Publisher: Viz Media (Jump Comics).
Release Date: August 7th, 2001 – August 22, 2016.
Genre(s): Fantasy, Adventure, Supernatural.
My Overall Rating: ★★★☆☆ (3.5/5).
Among the many countless Japanese shōnen manga series that took the world by storm, there was one with a orange-haired kid that caught my eye as a young teenager. When he was introduced to a world that reimagined grim reapers with fascinating characters who possess unique abilities (especially upon unleashing their bankai), I just couldn’t believe it. My excitement was piercing through the roof. My curiosity was piqued beyond my understanding. From the various friendships built through the series to the incredible action scenes capturing the mangaka’s stunning artwork, I was enthralled by the journey and wanted to see how cool this kid could get as he grew up. Unfortunately, I ended up quitting on the anime (or just anime as a whole) in my young adult days and never got around to completing this series. This year, I took the time to revisit this beloved series and to find out for myself what happened to this orange-haired kid and what kind of evil was he able to slice away from existence.
What is Bleach about? The story follows the young teenager Ichigo Kurosaki and his unexpected burden (or gift) upon obtaining the powers of a Soul Reaper from the mysterious and in distress Soul Reaper Rukia Kuchiki. As he learns about his ability to see spirits and his new role to send the good ones to the afterlife while eliminating the bad ones, he slowly makes new friends in otherworldly realms and defeats evil foes with ill intentions as the stakes increase over the years. Collected in 74 volumes, his adventures set him on a course towards self-discovery and maturity despite his usual temperament characterizing him as a hotheaded kid who never asked for anything in the world but to be left alone to his peaceful loafing. He also discovers along the way the history behind the Soul Society and the secrets that they have kept from the world.
Upon setting my feet into this universe, I was completely taken by a wave of nostalgia. The characterization of each of these heroes, the character design illustrated with a refined sharpness, the action-packed story-lines that always had you wondering what new ability these guys were going to showcase. I was simply mesmerized by the direction of this action-centric franchise and looked forward to the inevitable battle match-ups up until the boss fights that would occur for the story-arc. There’s something thoroughly captivating to watch Ichigo Kurosaki and his friends grow and reinforce their bonds as they face new menaces along the way. There was simply nothing that could stop these guys from helping each other get out of hell and I found it exciting as things started to heat up in their world..

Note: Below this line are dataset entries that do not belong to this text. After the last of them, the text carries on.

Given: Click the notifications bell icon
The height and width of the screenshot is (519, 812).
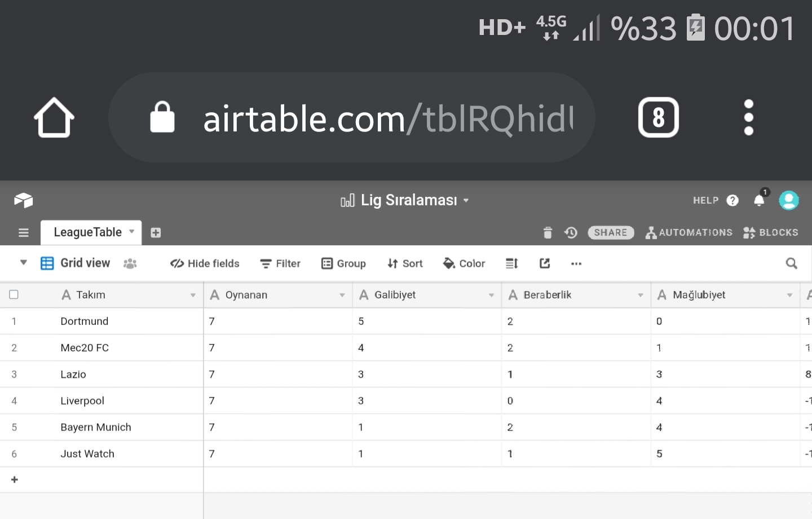Looking at the screenshot, I should [759, 200].
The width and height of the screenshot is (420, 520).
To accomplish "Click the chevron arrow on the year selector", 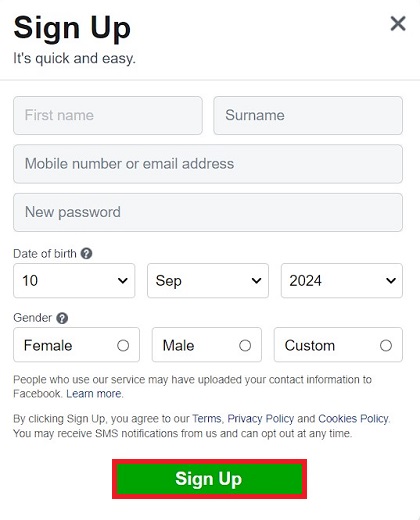I will coord(391,281).
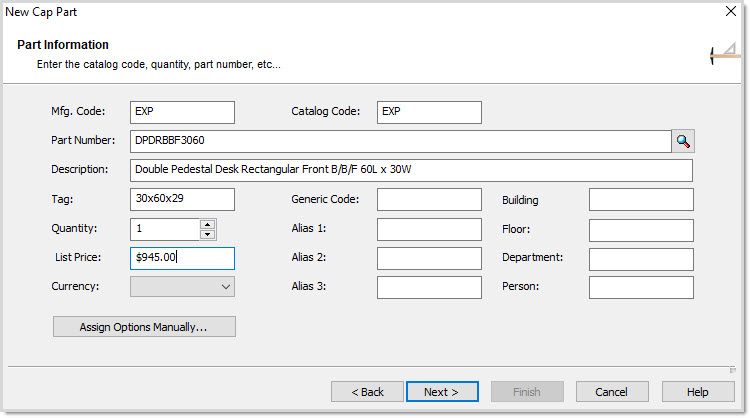
Task: Select the Catalog Code text box
Action: 429,112
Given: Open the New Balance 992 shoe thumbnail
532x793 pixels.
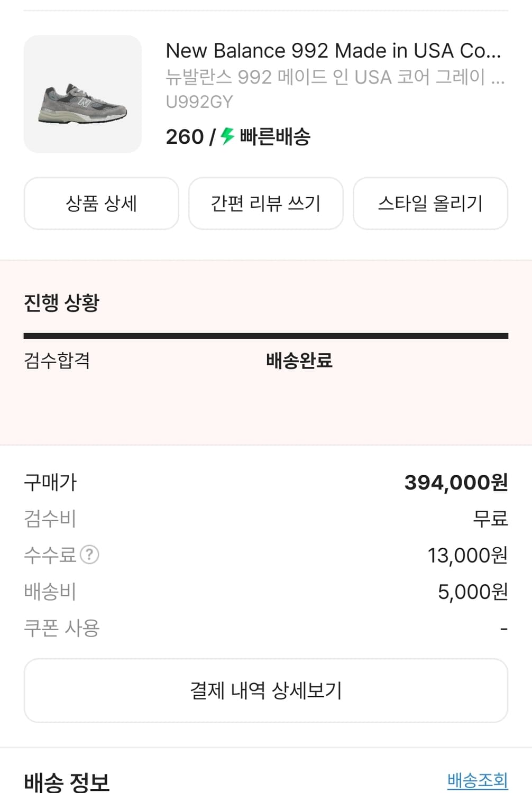Looking at the screenshot, I should (x=82, y=94).
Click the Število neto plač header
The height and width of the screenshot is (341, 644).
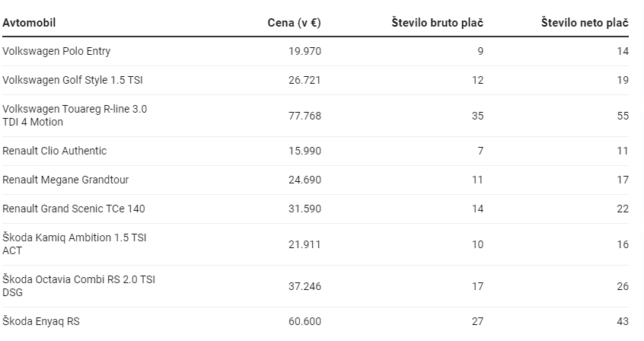[x=585, y=23]
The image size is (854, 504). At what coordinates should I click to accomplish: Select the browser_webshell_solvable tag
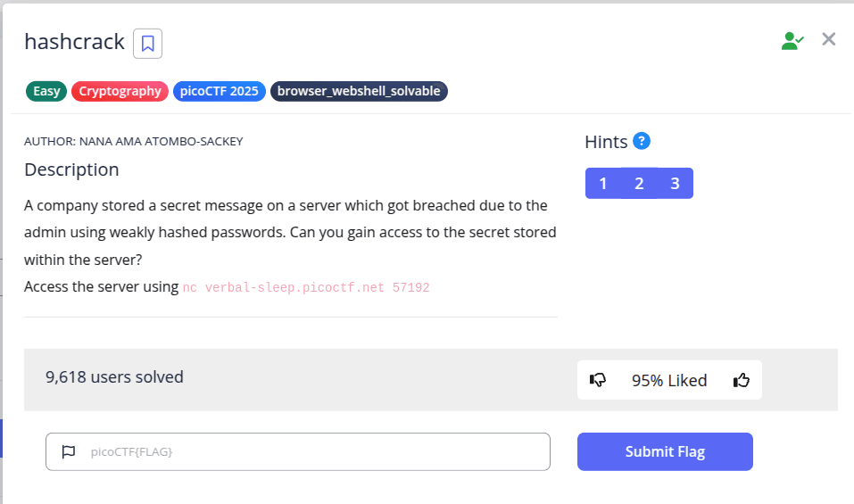click(x=359, y=91)
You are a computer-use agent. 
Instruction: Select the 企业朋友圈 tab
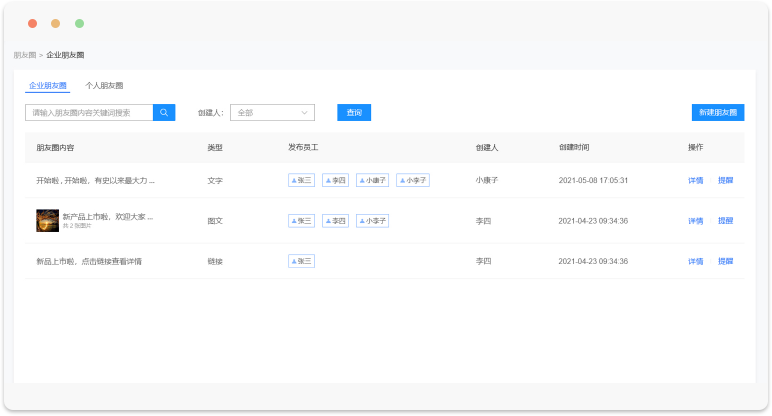[x=48, y=86]
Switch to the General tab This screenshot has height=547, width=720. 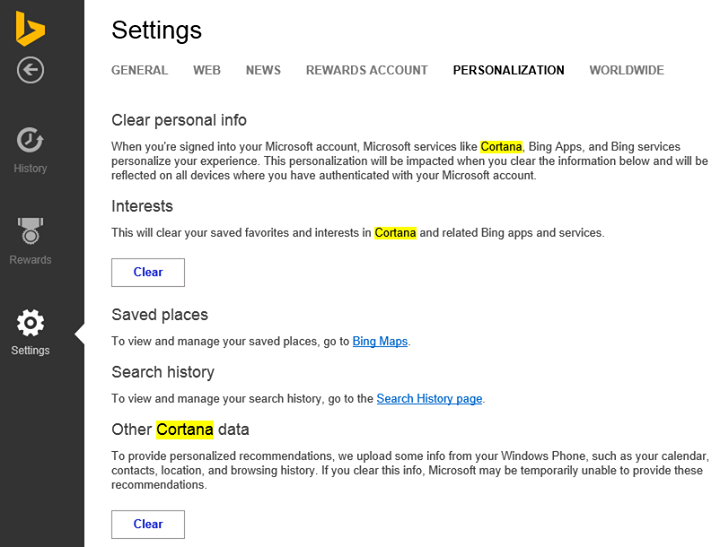[x=140, y=70]
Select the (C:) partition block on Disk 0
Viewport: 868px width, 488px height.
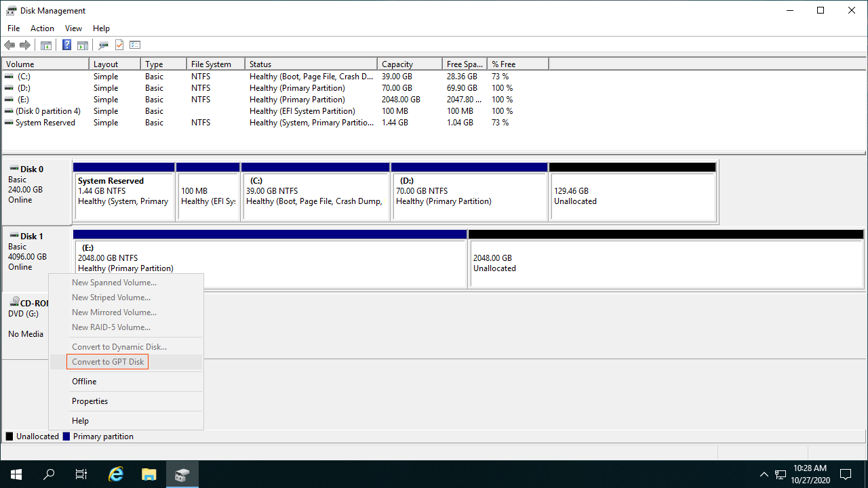click(x=315, y=196)
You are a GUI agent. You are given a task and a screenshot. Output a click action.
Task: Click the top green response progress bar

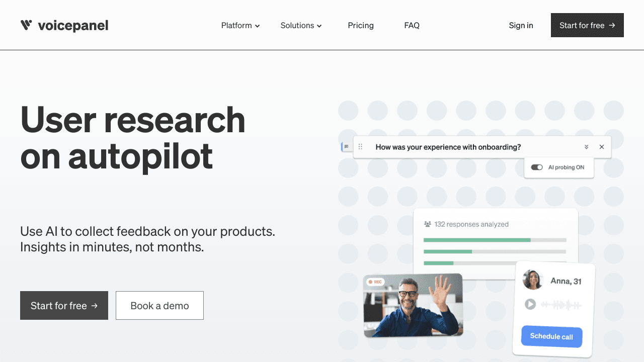click(x=477, y=240)

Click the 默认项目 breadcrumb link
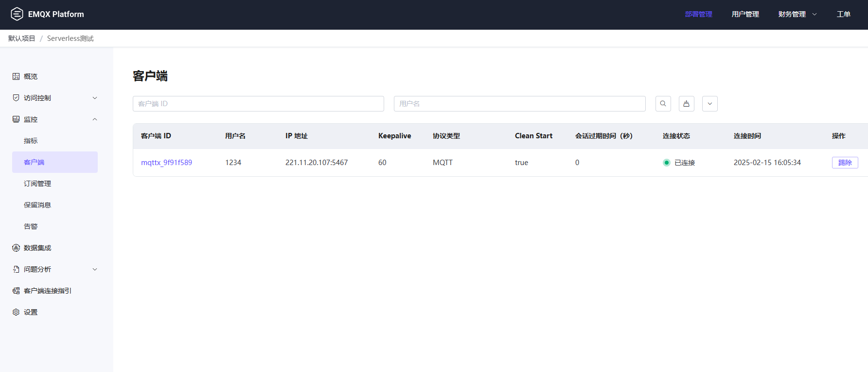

The entire franchise can be divided in four story-arcs: the Soul Society arc, the Arrancar arc , the Fullbring (or The Lost Agent) arc, and the Quincy (or the 1,000 Year Blood War) arc. The first story-arc remains the most captivating and original narrative of the franchise, feeling fresh and exciting for fans to indulge. Once mangaka Tite Kubo enters the second story-arc, you could already start to tell that he wasn’t going to give up on the formula that made the first one such a success. It doesn’t ruin much but it does feel a bit more long-winded as the inevitable fights are stretched out as much as possible to keep the suspense high and the series as engaging as possible. However, considering that this remains one of the best story-lines of the franchise and introduces some innovative character development (especially in terms of power-ups), it’s hard to hate much of the action offered here.
The third story-arc is where the mangaka loses it. It completely betrays the original premise of the manga and explores unusual new ideas that never gel together. Good thing it was a short one, right? Not exactly… The final arc is the ultimate nail in the coffin. Everything is awkward, the balance between humour and drama is odd, the fan service ruins certain characters. You could tell that the mangaka wasn’t even trying to give fans a hint of hope towards revitalizing a dying franchise. It doesn’t help that the final act attempts to throw everything in the barrel, praying that the concoction will bring back the dead. Leave it to the final volume’s epilogue chapter to offer nothing satisfying for long-term fans too. Sure, it shows that it was rushed, that there was something outside the story (e.g. publisher and author contracts) that might have pushed for a quicker death, but this wasn’t the way to go. Is it as awful as I claim it to be? No. You will find some exciting new reveals but to see some things get retconned for other things to work was just a shame.
Bleach is an action-packed manga series exploring a young teenager’s quest to rid the world of evil spirits.